MARIA, MEDIADORA Y CAUSA DE LA VIDA

Reconocer a María como mediadora es una consoladora y entrañable verdad que aparece ya desde la primitiva cristiandad. Los Padres de la Iglesia la comparan con Eva; ésta primera mujer fue causa de la muerte y María es presentada como causa de la vida.
La Virgen María es Mediadora entre Dios y los hombres, en cuanto que Ella presenta a su Hijo los bienes y súplicas de nosotros a Dios y, a la vez, transmite la vida divina que se nos ofrece en Cristo Jesús.

Hay que saber, sin embargo, que la mediación de Cristo es única en cuanto que es por virtud propia y exclusiva. Como dice san Pablo: "Porque uno es Dios y uno también el mediador entre Dios y los hombres, Jesucristo hombre" (1 Tim. 2,5). En cambio, la mediación de María es, por voluntad de Jesús, participada y subordinada a la de Cristo, pero es verdadera mediación: en virtud de su Maternidad divina que establece una especial unión con la Trinidad, y en virtud de su Maternidad espiritual que establece una relación especial con todos los hombres. Así, es Mediadora en cuanto que se encuentra sirviendo de lazo de unión entre dos extremos: Dios y los hombres (cfr. Juan Pablo II, Enc.
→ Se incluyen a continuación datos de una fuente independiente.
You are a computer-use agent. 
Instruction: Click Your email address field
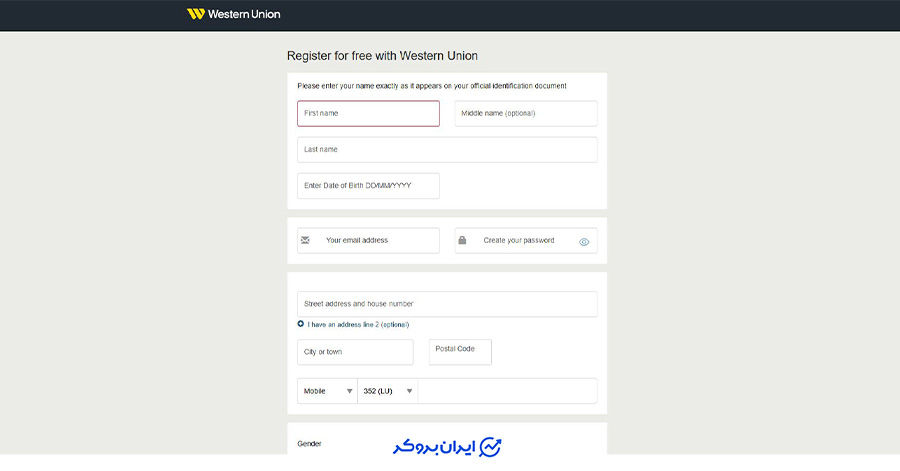(368, 240)
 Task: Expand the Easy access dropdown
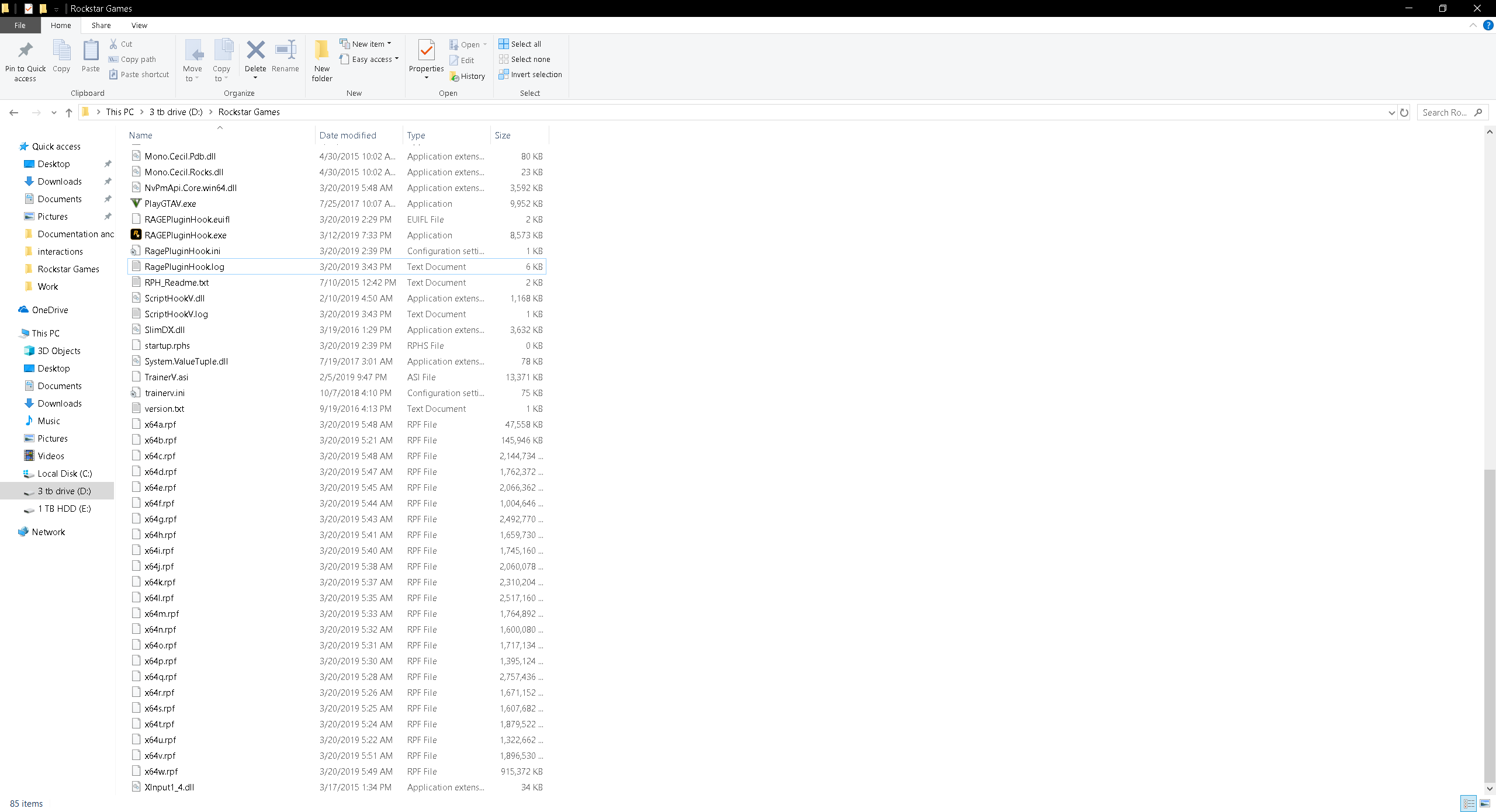click(x=369, y=59)
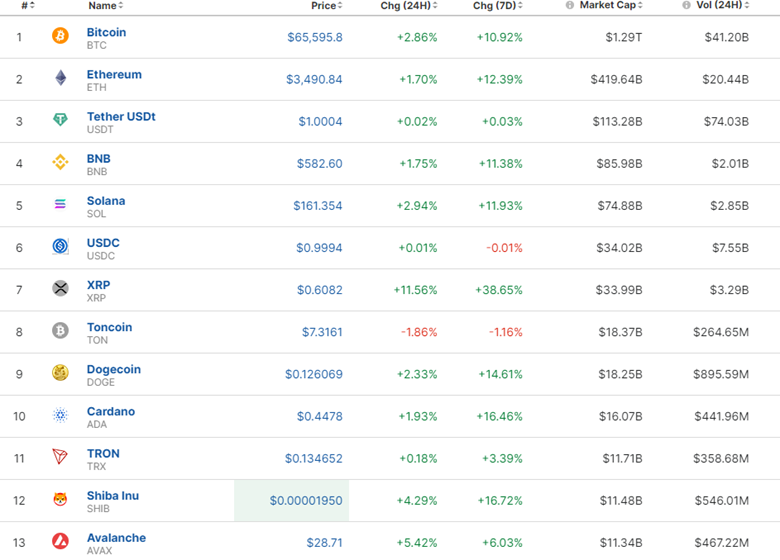Screen dimensions: 780x560
Task: Click the Ethereum diamond logo icon
Action: pos(60,79)
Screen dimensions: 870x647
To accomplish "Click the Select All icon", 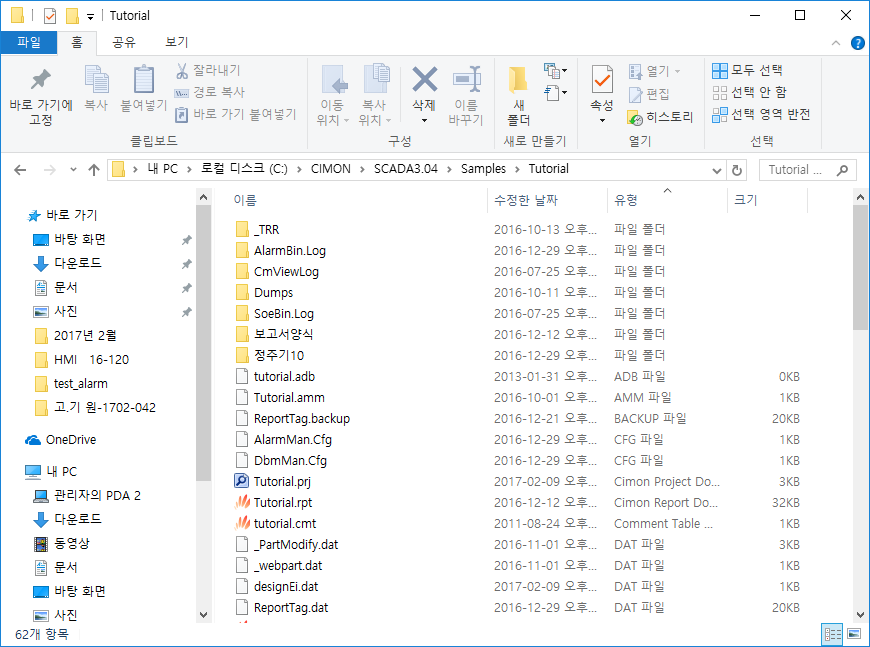I will 720,71.
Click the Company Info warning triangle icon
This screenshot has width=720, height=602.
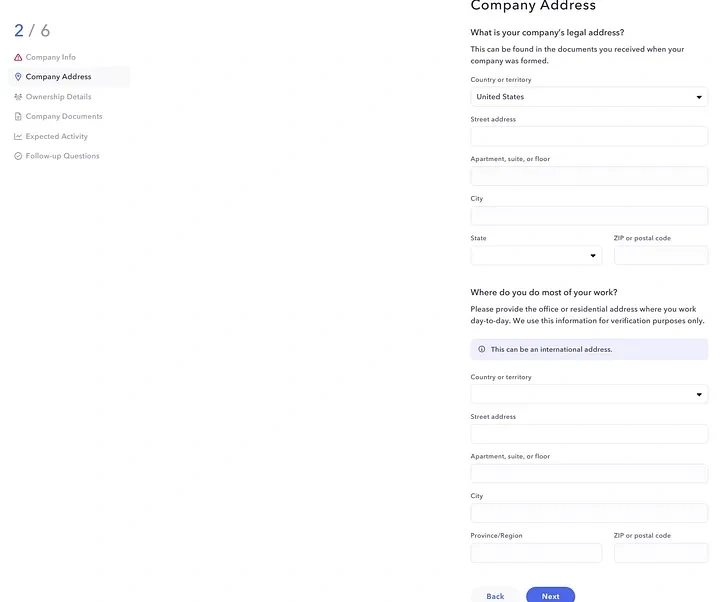(x=18, y=57)
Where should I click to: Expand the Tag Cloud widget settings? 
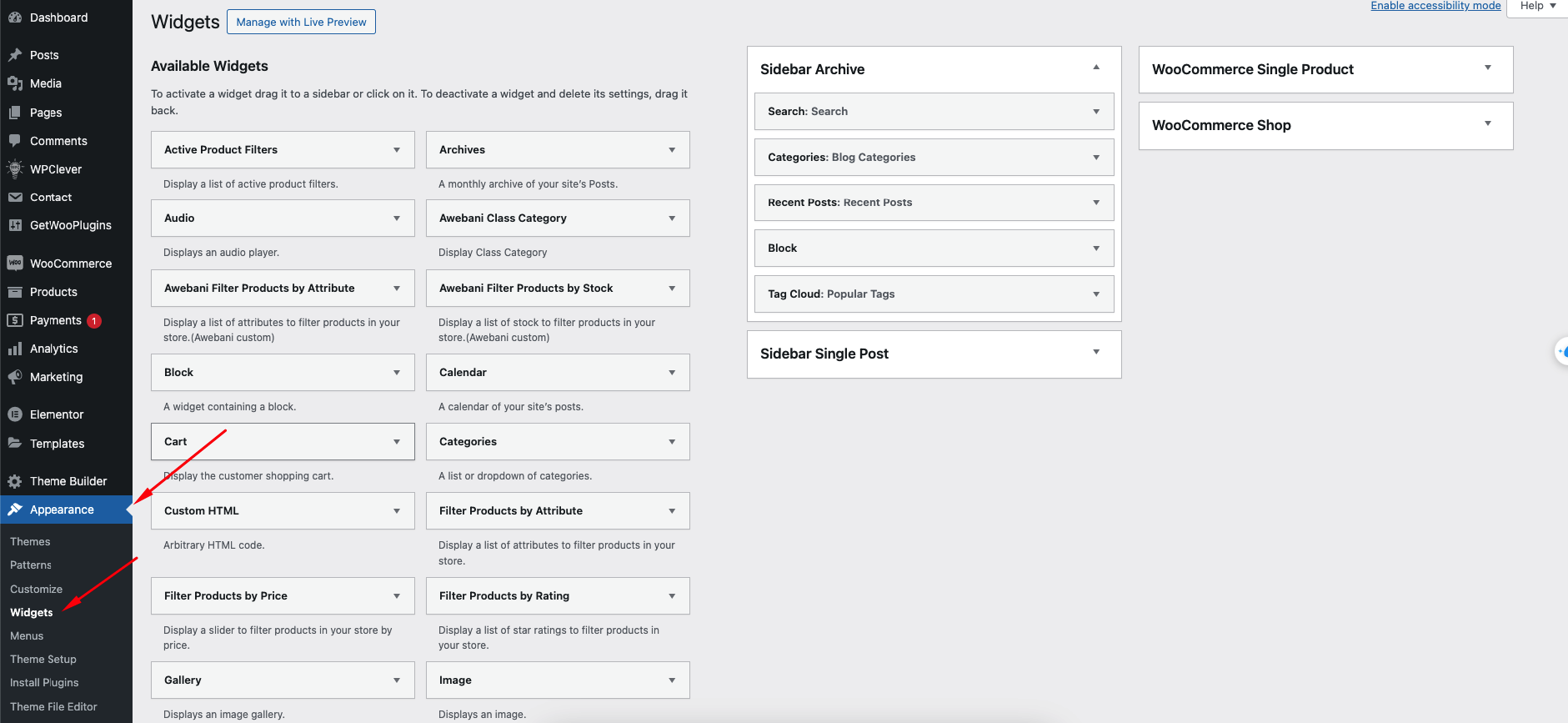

Redemptoris Mater, nn.38-42).

Dice Santo Tomás que nada impide que existan entre Dios y los hombres, por debajo de Cristo, mediadores secundarios que cooperen con Él de una manera dispositiva o ministerial; es decir, disponiendo a los hombres a recibir la influencia de mediador principal o transmitiéndosela, pero siempre en vir­tud de los méritos de Jesucristo (cfr. S. Th., III, 26, a.1).

En el Antiguo Testamento eran mediadores los profetas y los sacerdotes del orden levítico. En el Nuevo Testamento son mediadores los Sacerdotes, como ministros del Mediador supremo, pues en su nombre ofrecen el Sacrificio del altar y administran los Sacramentos. La Iglesia enseña que también María es Mediadora en virtud de su plena asociación a la Obra redentora de su Hijo.

Ciertamente, Cristo es el único Mediador entre Dios y los hombres, pero ello no impide que haya otros mediadores secundarios. El Señor quizo asociar estrechamente a su Madre en la tarea de la reparación del género humano. Por eso, María es Corredentora y de ahí también proviene su función de Mediadora. En el caso de los sacerdotes católicos, éstos ejercen su oficio ministerial, sobre todo, en el Sacrificio de la Misa y en el sacramento de la Reconciliación, actuando “in Persona Christi” (en la Persona de Cristo); es decir, son "ipse Christus" (el mismo Cristo). Esta semejanza explica o da razón del lugar propio que tienen, como mediadores, entre Dios y los hombres.

El poder de intercesión de los santos es proporcional a su grado de gloria (cfr. S.Th. II-II, q.83, a.2). Si María tiene la plenitud de la gracia y el mayor grado de gloria, su poder de intercesión es incomparablemente superior a todos los santos. Pero, además, por su función de Corredentora es mediadora y, por lo mismo, su poder de intercesión es omnipotente (cfr. Conc. de Trento, DZ. 984; Conc. Vat. II, Const. dogm. Lumen gentium, n.66).

                             MARIA DISPENSADORA UNIVERSAL DE TODAS LAS GRACIAS

                          

La Santísima Virgen es Dispensadora universal de todas las gracias, tanto por su divina Maternidad: que las obtiene de su Hijo, como por su Maternidad espiritual: que las distri­buye entre sus otros hijos, los hombres. Esto lo hace subordinada a Cristo, pero de manera inmediata. Y ello por una específica y singular determinación de la voluntad de Dios, que ha querido otorgar a María esta doble función: ser Corre­dentora y Dispensadora, con alcance universal y para siem­pre (cfr. San Pío X, Enc. Ed diem illum, 2-II-1904).

La Virgen desde el cielo en su calidad de Madre espiritual de todos los hombres, más que la mejor de las madres, conoce todas las necesidades materiales y espirituales de sus hijos y, en especial, de todo lo que se relaciona con su salvación eterna. Por su inmensa caridad ruega por nosotros y, como es todopoderosa ante el corazón de su Hijo por el mutuo amor que les une, nos obtiene todas las gracias que recibi­mos, todas las gracias que llegan a quienes no quieren obstinarse en el mal (cfr. Pablo VI, Exh. Ap. Signum magnum, 13-V-1976).